In the records below, find the line containing "Instruction: Add more blue gems with plus". Output it and every line after it to the end, unchanged, with no pictures.

Data provided:
>>>>

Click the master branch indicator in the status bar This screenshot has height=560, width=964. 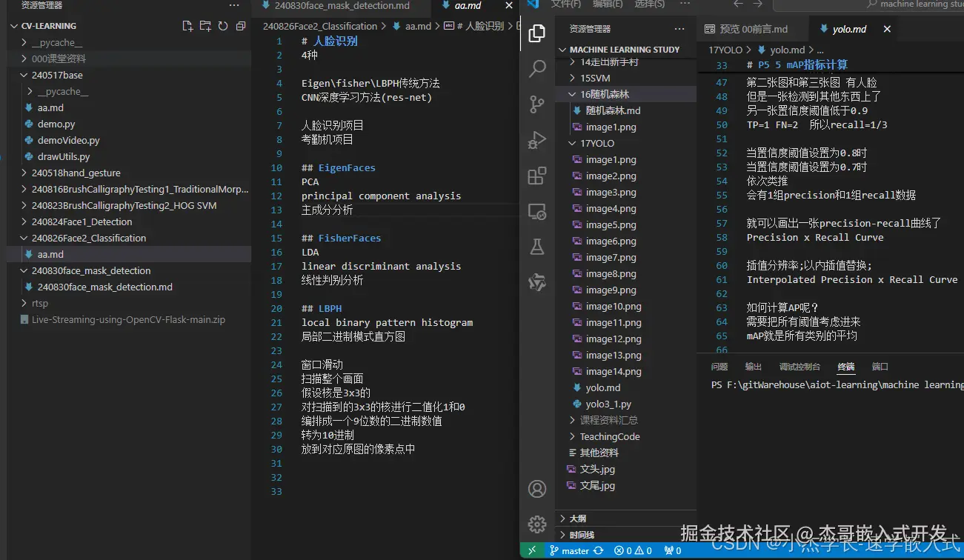[x=571, y=550]
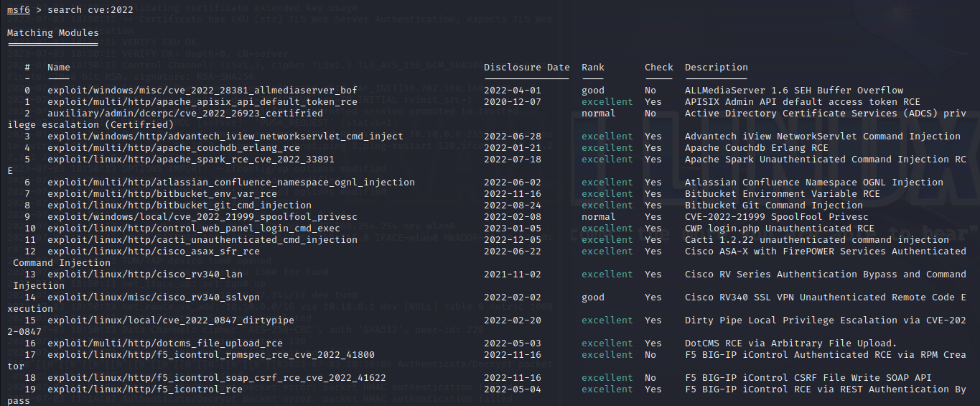Click the 2022-02-08 SpoolFool disclosure date
This screenshot has height=406, width=980.
click(x=513, y=217)
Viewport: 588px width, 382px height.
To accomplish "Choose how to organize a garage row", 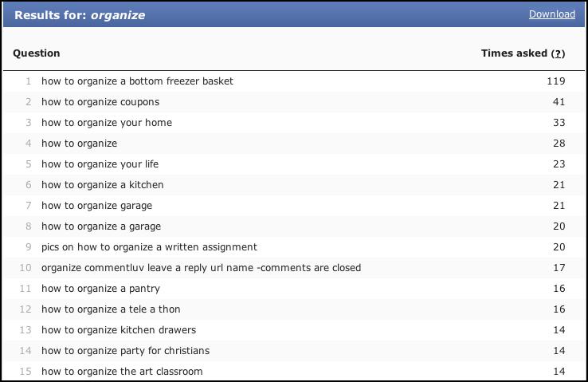I will (x=294, y=226).
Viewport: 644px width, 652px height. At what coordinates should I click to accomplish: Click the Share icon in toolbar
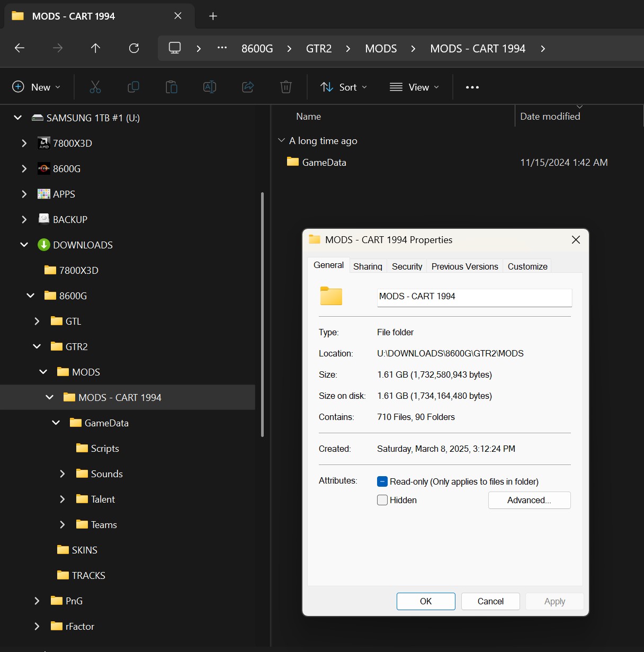tap(248, 87)
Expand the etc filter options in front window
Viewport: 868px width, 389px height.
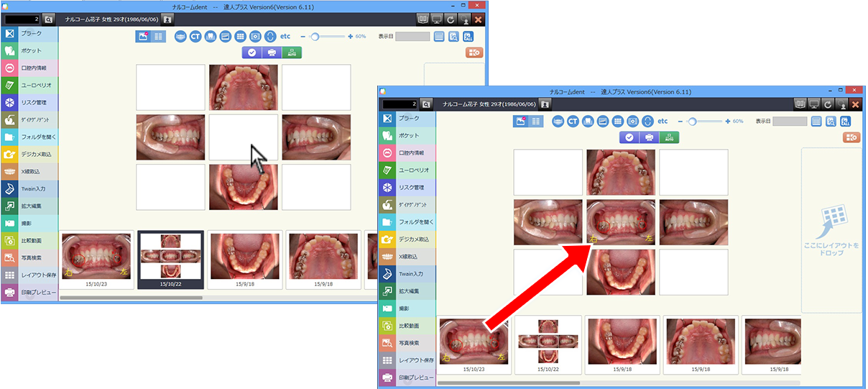[x=662, y=121]
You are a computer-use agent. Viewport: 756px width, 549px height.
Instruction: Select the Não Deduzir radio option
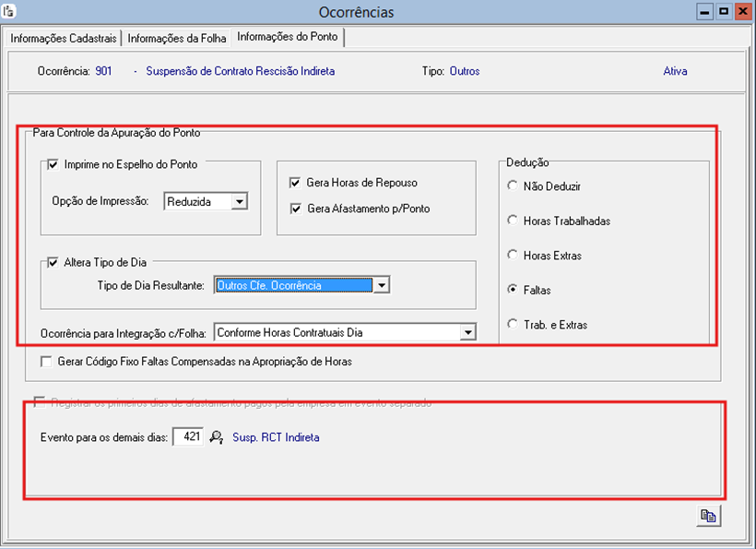click(513, 186)
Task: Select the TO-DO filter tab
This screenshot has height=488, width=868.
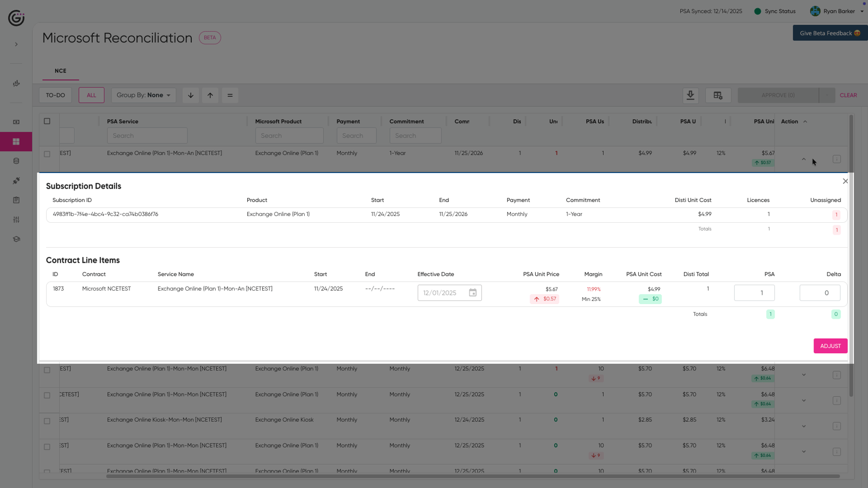Action: [55, 95]
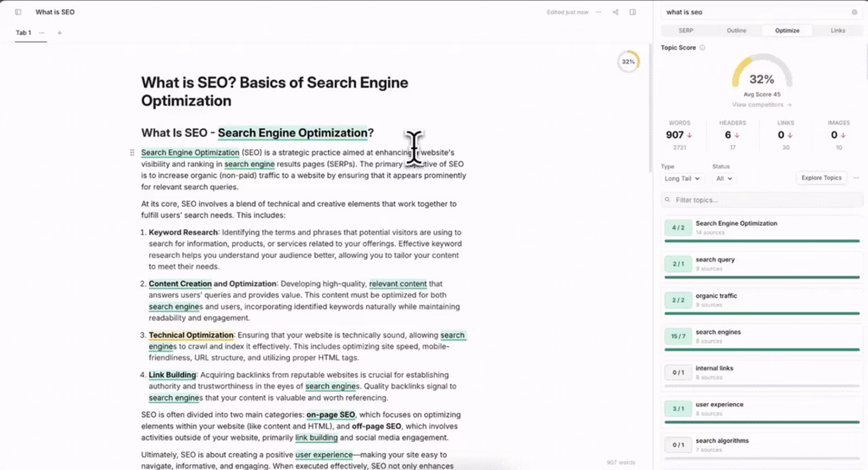Open Tab 1 options ellipsis
Screen dimensions: 868x470
pos(42,33)
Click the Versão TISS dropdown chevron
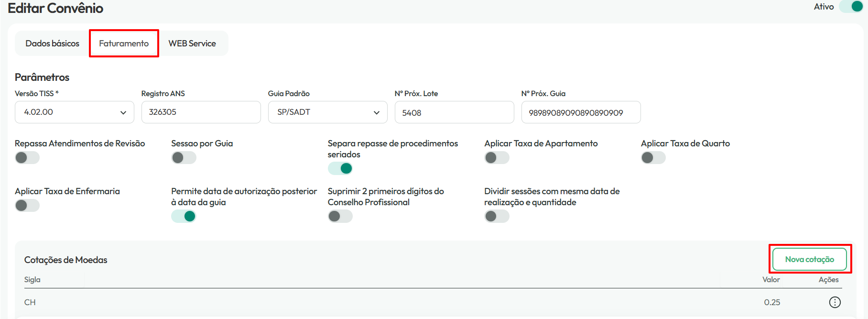868x319 pixels. point(123,112)
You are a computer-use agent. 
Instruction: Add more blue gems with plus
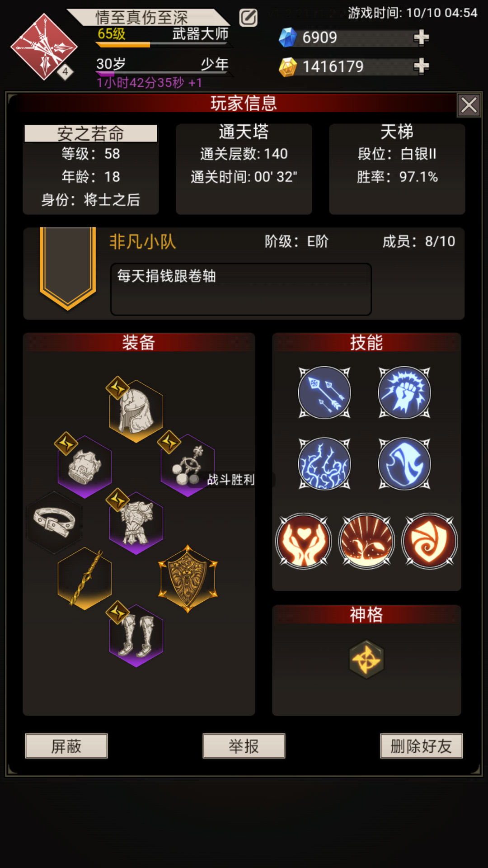point(421,38)
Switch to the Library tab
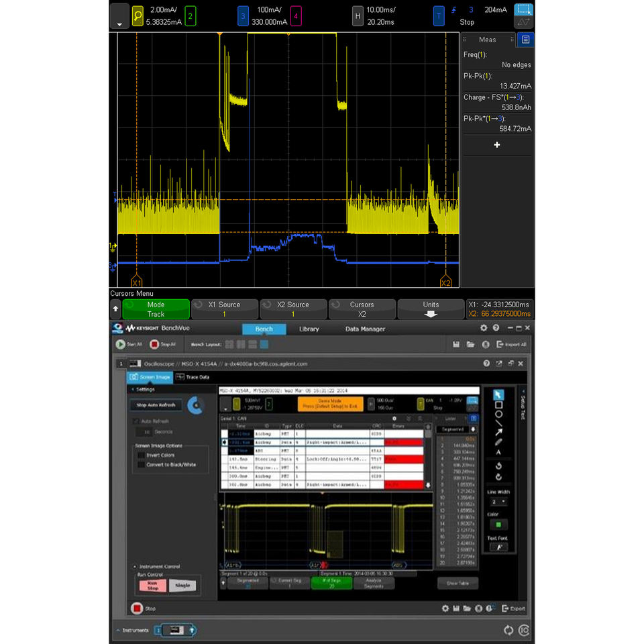 click(309, 329)
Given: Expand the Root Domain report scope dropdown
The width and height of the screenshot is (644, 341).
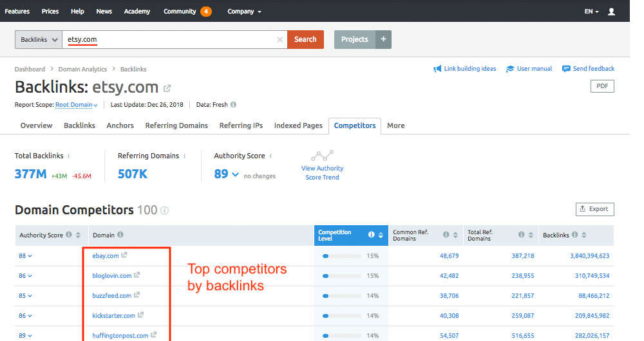Looking at the screenshot, I should 76,105.
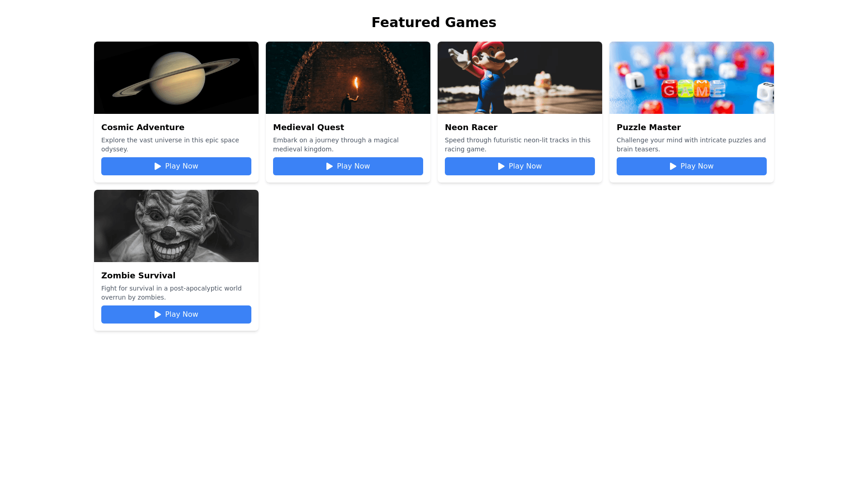The height and width of the screenshot is (488, 868).
Task: Play Now text label under Cosmic Adventure
Action: (182, 166)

<<<<

Result of this task:
Instruction: Add more blue gems with plus
point(421,38)
Switch to the Library tab
 click(309, 329)
Given: Expand the Root Domain report scope dropdown
The width and height of the screenshot is (644, 341).
Looking at the screenshot, I should 76,105.
The height and width of the screenshot is (488, 868).
Task: Play Now text label under Cosmic Adventure
Action: (182, 166)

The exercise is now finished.